Neue Intensivstation auf Rädern

Mit einem neuen Intensivtransportwagen (ITW) wird die Versorgung hochkritischer Patient:innen in Leipzig und der Region deutlich verbessert.

Das speziell ausgestattete Fahrzeug, das seit dem 1. Juli rund um die Uhr im Einsatz ist, fungiert als „rollende Intensivstation“ und ist erst das zweite seiner Art in Sachsen.
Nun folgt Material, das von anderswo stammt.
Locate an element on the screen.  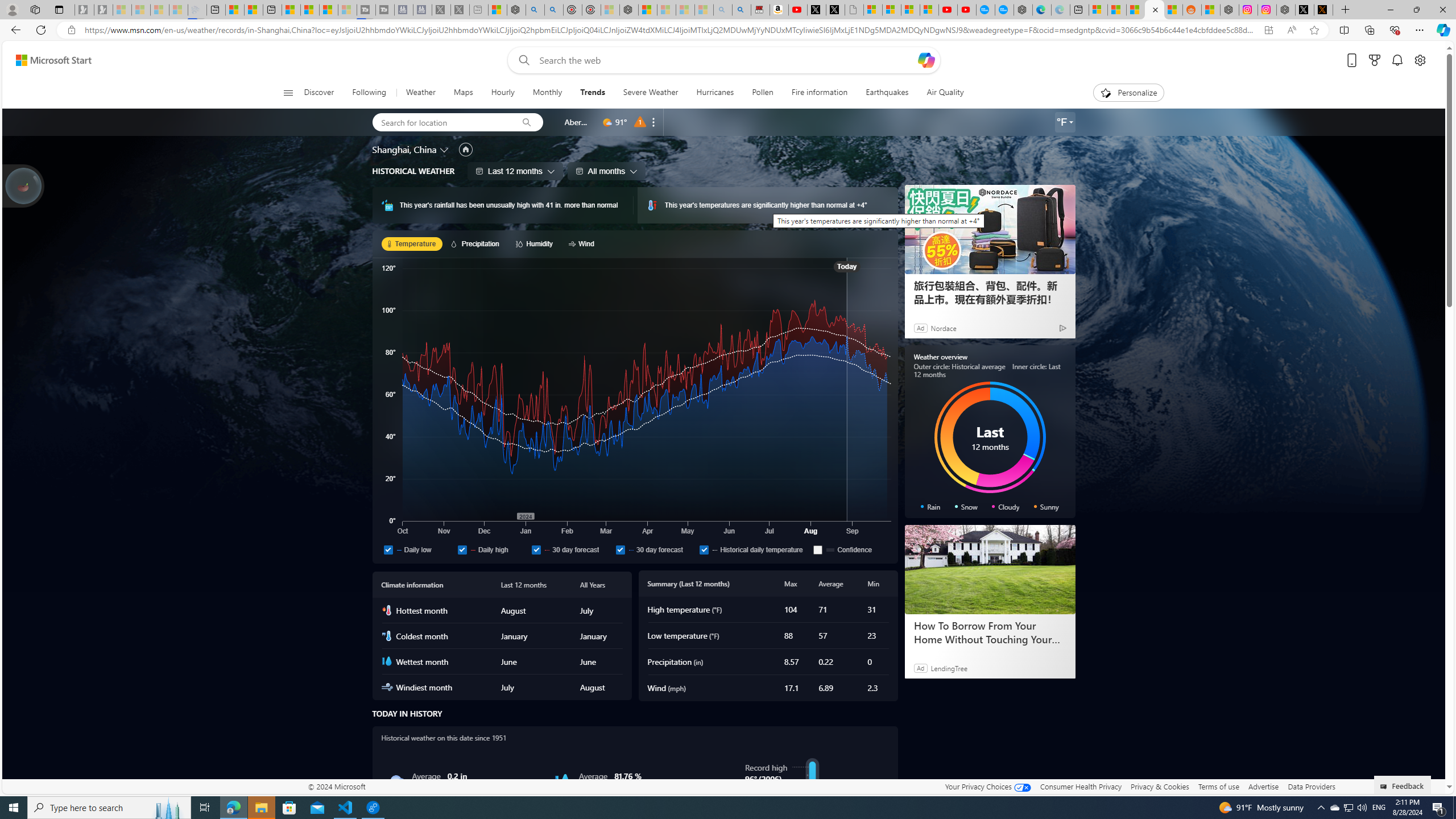
'Daily low' is located at coordinates (417, 549).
Die Einsätze werden zentral über die Rettungsleitstelle Dresden koordiniert.

Das Projekt basiert auf einer engen Zusammenarbeit: Die Malteser Sachsen stellen Fahrzeug und Rettungspersonal, während das Universitätsklinikum Leipzig (UKL) die ärztliche Betreuung übernimmt. Finanziert wird der ITW von den sächsischen Krankenkassen. Ziel ist es, intensivpflichtige Patient:innen sicher zwischen Kliniken oder in Reha-Einrichtungen zu transportieren – ein Bedarf, der künftig weiter steigen dürfte.

„Mit dem ITW heben wir den Versorgungsstandard auf ein neues Niveau“, betont Prof. Sebastian Stehr. Auch Prof. Christoph Josten sieht darin einen wichtigen Schritt für eine verbesserte Patientenversorgung in der Region. Perspektivisch soll das derzeit eingesetzte Fahrzeug durch ein speziell gefertigtes Modell ersetzt werden.